• [Task prompt] Lines to return, exactly: from the line with "The height and width of the screenshot is (447, 357)." to the line with "The image size is (333, 507)." in the entries below, both included.

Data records
§

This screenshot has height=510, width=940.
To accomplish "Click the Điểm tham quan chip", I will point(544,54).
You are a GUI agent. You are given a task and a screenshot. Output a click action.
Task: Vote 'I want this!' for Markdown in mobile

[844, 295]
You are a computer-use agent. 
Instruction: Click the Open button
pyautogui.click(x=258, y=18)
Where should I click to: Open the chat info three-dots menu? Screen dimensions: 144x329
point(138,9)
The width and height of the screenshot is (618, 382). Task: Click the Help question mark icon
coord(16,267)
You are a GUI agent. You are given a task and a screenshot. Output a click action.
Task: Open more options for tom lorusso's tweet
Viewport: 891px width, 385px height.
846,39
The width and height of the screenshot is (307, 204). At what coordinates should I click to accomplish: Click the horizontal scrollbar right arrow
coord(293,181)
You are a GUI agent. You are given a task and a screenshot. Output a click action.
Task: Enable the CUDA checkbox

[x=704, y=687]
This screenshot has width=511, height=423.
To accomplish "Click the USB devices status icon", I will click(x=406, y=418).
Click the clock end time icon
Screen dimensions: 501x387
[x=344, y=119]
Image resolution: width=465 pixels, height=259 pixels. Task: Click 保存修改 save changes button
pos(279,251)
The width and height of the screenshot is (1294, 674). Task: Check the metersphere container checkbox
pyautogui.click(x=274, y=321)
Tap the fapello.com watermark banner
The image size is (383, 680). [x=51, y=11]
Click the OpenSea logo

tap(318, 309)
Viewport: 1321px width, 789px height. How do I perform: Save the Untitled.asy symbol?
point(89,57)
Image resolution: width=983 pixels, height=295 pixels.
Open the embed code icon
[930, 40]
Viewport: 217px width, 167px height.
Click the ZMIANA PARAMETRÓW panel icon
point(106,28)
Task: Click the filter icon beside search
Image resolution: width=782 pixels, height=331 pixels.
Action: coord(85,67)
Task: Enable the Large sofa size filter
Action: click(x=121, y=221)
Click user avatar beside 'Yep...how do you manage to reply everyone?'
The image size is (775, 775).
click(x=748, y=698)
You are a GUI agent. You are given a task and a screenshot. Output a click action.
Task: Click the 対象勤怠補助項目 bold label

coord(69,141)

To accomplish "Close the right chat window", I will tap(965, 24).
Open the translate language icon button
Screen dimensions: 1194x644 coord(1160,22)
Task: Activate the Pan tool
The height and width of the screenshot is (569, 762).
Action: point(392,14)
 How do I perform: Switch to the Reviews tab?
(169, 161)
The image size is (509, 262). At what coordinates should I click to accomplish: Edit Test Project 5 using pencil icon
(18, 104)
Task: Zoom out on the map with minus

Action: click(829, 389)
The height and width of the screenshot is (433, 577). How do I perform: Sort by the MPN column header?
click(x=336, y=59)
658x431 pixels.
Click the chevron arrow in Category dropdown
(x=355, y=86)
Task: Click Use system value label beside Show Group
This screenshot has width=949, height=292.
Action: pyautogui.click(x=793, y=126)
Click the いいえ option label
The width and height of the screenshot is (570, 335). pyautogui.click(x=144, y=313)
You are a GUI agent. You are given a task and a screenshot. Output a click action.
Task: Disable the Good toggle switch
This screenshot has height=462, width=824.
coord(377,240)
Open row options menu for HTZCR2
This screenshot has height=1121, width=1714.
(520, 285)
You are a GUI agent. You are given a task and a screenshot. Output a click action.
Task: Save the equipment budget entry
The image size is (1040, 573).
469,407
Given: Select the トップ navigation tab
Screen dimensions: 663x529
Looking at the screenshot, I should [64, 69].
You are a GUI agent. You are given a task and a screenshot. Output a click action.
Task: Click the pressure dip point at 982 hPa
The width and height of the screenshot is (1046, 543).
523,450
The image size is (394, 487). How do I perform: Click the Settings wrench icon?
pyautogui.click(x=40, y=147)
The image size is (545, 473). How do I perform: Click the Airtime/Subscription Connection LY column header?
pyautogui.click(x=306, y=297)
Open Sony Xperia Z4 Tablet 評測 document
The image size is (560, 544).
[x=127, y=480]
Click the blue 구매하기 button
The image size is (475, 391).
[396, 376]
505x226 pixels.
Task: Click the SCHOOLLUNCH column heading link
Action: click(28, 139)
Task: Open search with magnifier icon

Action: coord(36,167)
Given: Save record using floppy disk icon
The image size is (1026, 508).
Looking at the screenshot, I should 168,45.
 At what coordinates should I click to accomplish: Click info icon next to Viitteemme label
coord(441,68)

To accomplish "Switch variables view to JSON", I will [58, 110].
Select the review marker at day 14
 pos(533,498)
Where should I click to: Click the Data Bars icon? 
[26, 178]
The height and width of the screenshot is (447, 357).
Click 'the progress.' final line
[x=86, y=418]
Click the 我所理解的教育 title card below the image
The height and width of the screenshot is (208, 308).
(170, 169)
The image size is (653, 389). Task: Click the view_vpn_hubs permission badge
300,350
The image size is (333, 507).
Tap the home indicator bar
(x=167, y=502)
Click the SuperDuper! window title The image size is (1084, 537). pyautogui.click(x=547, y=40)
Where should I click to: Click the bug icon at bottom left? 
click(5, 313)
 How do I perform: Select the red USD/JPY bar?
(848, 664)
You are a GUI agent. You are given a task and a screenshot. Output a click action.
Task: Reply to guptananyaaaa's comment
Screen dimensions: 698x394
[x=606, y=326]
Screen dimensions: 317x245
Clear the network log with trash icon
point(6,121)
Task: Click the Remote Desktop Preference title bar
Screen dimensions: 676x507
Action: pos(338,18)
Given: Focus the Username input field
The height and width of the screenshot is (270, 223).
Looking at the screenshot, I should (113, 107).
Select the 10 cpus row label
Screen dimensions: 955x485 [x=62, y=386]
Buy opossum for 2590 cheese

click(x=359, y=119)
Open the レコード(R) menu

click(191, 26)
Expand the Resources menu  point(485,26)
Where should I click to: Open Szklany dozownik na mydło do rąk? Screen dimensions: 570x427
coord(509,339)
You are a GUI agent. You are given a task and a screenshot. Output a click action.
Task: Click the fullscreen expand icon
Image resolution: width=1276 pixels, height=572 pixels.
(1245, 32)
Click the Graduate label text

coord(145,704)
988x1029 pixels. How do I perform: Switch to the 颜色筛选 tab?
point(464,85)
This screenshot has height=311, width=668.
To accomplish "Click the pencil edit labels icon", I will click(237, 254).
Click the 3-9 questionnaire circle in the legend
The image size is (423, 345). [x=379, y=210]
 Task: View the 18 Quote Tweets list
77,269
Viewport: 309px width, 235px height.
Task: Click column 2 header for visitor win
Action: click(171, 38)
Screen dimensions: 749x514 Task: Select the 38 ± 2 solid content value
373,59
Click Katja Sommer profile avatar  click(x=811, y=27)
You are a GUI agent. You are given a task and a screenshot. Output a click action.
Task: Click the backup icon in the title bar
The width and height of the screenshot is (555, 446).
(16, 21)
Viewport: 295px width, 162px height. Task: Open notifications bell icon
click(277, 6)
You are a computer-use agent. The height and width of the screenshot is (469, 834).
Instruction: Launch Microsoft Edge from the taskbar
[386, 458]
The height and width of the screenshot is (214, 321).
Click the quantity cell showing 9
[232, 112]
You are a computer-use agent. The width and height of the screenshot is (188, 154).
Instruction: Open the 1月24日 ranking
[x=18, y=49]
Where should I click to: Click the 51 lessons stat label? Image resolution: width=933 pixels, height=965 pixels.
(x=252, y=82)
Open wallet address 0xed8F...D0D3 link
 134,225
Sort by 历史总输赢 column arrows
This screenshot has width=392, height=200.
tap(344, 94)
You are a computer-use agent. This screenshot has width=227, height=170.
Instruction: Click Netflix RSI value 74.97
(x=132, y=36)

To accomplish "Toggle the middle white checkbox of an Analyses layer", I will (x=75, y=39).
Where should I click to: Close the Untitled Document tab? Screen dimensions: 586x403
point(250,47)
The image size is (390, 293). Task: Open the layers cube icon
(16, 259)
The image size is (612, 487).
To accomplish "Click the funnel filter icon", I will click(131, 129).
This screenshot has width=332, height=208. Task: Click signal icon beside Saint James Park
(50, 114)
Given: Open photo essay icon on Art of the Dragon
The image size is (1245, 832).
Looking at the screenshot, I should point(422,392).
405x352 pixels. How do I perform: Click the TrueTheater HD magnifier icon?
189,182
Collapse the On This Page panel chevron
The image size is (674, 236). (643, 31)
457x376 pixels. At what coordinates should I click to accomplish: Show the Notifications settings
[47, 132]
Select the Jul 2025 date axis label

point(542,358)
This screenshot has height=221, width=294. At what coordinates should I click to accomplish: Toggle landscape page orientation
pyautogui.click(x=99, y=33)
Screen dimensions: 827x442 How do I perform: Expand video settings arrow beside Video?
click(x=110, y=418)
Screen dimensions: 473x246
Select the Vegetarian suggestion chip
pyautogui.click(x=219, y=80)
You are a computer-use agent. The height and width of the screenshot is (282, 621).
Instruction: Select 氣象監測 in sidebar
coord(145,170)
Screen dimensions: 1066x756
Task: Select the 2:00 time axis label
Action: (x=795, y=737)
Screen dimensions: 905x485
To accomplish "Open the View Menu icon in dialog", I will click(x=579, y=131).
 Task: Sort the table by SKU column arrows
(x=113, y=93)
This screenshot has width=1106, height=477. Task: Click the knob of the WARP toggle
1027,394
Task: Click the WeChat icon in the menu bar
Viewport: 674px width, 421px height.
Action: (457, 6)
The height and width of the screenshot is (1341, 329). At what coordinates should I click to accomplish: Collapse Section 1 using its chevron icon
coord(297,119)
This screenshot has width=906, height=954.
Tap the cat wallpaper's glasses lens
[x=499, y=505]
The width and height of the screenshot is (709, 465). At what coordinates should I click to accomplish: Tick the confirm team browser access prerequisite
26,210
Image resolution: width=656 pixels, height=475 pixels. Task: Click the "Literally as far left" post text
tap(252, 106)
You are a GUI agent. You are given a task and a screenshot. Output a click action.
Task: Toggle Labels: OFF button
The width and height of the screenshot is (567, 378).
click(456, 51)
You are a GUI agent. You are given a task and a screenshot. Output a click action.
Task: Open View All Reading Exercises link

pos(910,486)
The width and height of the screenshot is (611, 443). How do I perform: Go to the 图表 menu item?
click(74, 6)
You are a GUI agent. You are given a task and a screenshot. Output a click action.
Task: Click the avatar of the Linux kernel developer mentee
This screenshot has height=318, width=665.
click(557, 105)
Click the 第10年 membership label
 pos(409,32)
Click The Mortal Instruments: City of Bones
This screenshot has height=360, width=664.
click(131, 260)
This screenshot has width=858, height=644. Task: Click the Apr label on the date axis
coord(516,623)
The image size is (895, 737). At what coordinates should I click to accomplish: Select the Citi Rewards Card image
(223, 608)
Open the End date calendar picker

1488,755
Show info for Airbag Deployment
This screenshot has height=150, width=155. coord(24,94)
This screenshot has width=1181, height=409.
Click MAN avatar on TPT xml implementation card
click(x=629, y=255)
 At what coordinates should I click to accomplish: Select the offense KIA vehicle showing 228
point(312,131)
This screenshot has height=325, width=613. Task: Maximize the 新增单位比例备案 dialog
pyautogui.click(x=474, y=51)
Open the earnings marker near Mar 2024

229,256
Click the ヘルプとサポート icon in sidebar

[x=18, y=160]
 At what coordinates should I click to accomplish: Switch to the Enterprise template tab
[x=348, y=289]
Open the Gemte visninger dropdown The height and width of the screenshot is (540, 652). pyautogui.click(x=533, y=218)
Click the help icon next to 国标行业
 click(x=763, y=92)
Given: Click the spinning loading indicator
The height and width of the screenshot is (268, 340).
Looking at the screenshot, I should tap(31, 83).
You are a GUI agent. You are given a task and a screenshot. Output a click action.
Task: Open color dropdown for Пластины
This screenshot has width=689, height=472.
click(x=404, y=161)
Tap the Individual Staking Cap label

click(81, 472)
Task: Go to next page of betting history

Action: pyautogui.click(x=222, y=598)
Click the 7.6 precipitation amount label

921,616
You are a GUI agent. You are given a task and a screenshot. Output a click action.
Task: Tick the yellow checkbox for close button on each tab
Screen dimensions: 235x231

§

• [Answer for the task]
The height and width of the screenshot is (447, 357).
Click 'the progress.' final line
[x=86, y=418]
Click the 我所理解的教育 title card below the image
The height and width of the screenshot is (208, 308).
(170, 169)
The image size is (653, 389). Task: Click the view_vpn_hubs permission badge
300,350
The image size is (333, 507).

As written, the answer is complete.